• SOURCE DATA:
Content starts
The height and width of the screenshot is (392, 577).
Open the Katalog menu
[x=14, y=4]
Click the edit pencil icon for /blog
Content ends
Content starts
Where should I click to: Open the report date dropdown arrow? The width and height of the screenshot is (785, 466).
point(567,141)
Content ends
With the first line being the one containing "The height and" and the last line the one containing "Click the edit pencil icon for /blog", transcribe exactly the lines above that fall in that range.

• ANSWER BOX:
The height and width of the screenshot is (392, 577).
Open the Katalog menu
[x=14, y=4]
Click the edit pencil icon for /blog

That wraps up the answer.